The Pros and Cons of Marijuana as a Mother
Though marijuana is often considered a drug for the young and rebellious, the Centers for Disease Control (CDC) recently reported that middle aged parents are now more likely to use marijuana than their teenage children.
This is partly due to the increased accessibility of marijuana with legalization of the drug across the country. Recreational marijuana is now legal in seven states, making the drug nearly as easily obtainable as alcohol – all you need is a valid identification that proves you are twenty-one or older. And medical marijuana is legal in 29 states. But is using marijuana safe for parents with children, especially young children, under their watch? And what are the risks that mothers and expectant mothers, in particular, face? Here are the pros and cons of using marijuana as a mother.

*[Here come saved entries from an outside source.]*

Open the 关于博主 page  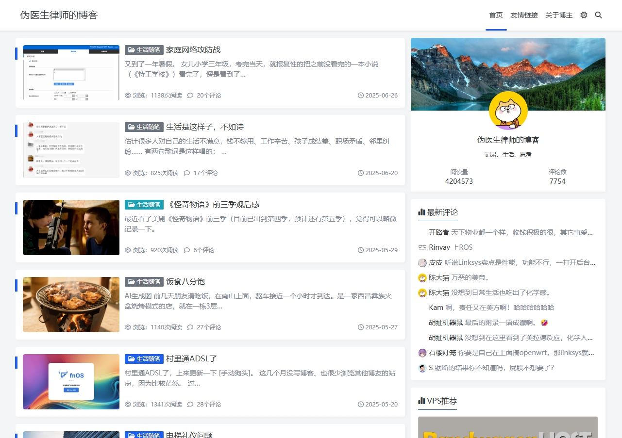[x=559, y=15]
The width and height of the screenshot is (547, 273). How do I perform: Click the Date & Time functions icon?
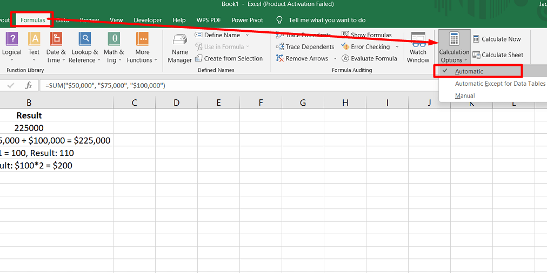(x=56, y=39)
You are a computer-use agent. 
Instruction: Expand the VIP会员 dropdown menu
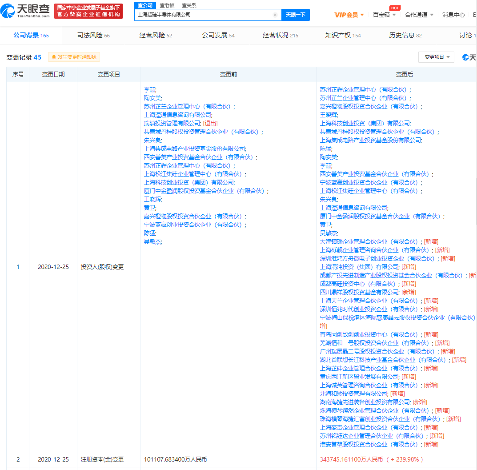349,15
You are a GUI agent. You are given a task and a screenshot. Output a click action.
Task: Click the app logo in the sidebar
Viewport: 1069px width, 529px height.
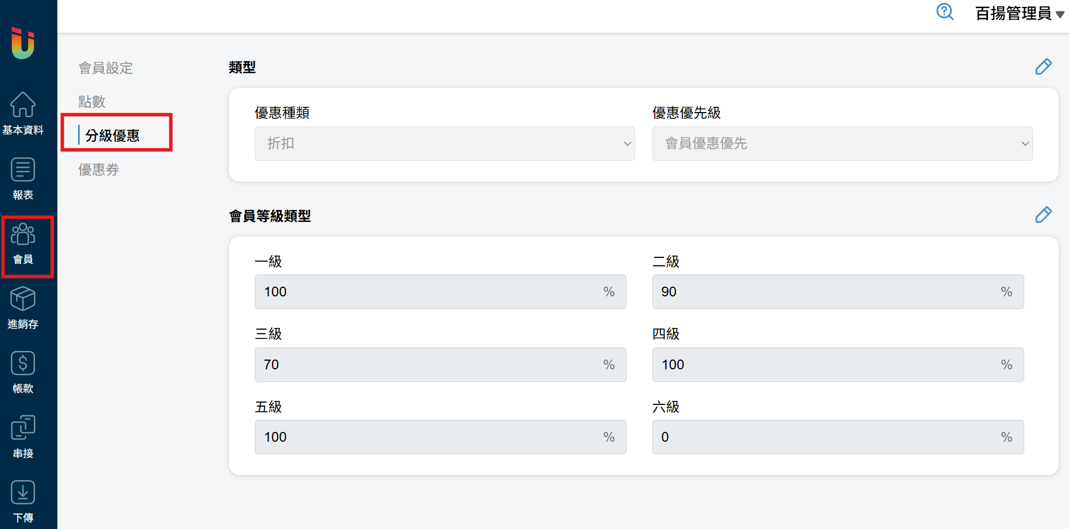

PRO: Post-Partum Depression Cure?
Nearly 80% of new mothers experience some form of mood disturbance after giving birth, including mood swings, sadness, and irritability. One in nine mothers is diagnosed with postpartum depression, a severe mood disorder that causes prolonged withdrawal from family and friends, inability to eat and sleep, excessive mood swings, and difficulty bonding with the baby. Marijuana has been found to successfully treat postpartum depression, offering reprieve for mothers that are unresponsive or uncomfortable with traditional medical treatment.
CON: Possibility for Birth Defects
For expectant mothers, however, marijuana might present more risk than potential benefit. According to the Massachusetts General Hospital Center for Women’s Mental Health, smoking or using marijuana while pregnant may pose significant risk to fetal development. Studies have found that frequent marijuana use while pregnant is associated with low birth weight, increased risk of stillbirth, and cognitive delays in newborns.
PRO: Anxiety Treatment
An estimated nine percent of mothers are affected by severe postpartum anxiety, and an even larger percentage of mothers will experience anxiety over the course of their lifetime. According to the Anxiety and Depression Association of America, women are two times more likely to suffer from anxiety than men. Occasional marijuana use has been shown to decrease symptoms of mild to severe anxiety, as well as other related disorders such as obsessive-compulsive disorder and impulse-control disorder.
CON: Breast Feeding Hazard
Similar to the risks of using marijuana while pregnant, marijuana use during periods of breast feeding can pose health risks to newborn babies. When a new mother smokes or ingests marijuana, ultra-concentrated amounts of THC can reach breast milk deposits. According to some studies, THC levels in breast milk may be eight times higher than a mother’s blood THC content. If ingested, this THC-heavy breast milk can cause babies to produce evidence of marijuana in their urine for several weeks following. THC exposure in babies and young children can cause impaired motor development, muscle weakness, and brain cell damage.
PRO: Bringing Partners Together
Couples who smoke together, stay together. Some couples report that smoking marijuana together decreases the frequency of arguments, and increases sexual satisfaction and intimacy with a partner. This can be especially useful for parents, as rates of relationship dissatisfaction increase two-fold when a couple has one or more children.
CON: Social Stigma
Even though recreational marijuana has been legalized in seven states, and medical marijuana use has been legalized in twenty more states, marijuana use is still highly stigmatized in many parent communities. Some mothers who have shared their marijuana use with other parents have been, for lack of a better word, shunned – their children banned from interacting with others. This negative perception of marijuana could disrupt relationships for both parents and children.
PRO: Alternative to Prescription Drugs
Prescription drug abuse among women has increased by 500% in the past decade. Now more than 18 million women over the age of 26 use prescription drugs for uses other than prescribed, and the rate of abuse is suspected to be higher in mothers than non-mothers. Marijuana offers many of the same benefits of prescription drugs, most notably pain-relief, with a far lower addiction rate and fewer withdrawal symptoms.
CON: Potential Employment Risk
Even though medical and recreational marijuana are legal in some states, marijuana is still a federally classified substance. This means that your employer may reserve the right to terminate your employment if your use of the drug interferes with company policy. Mothers looking to try marijuana should thoroughly read their company’s drug policy before using to better understand the risks they face.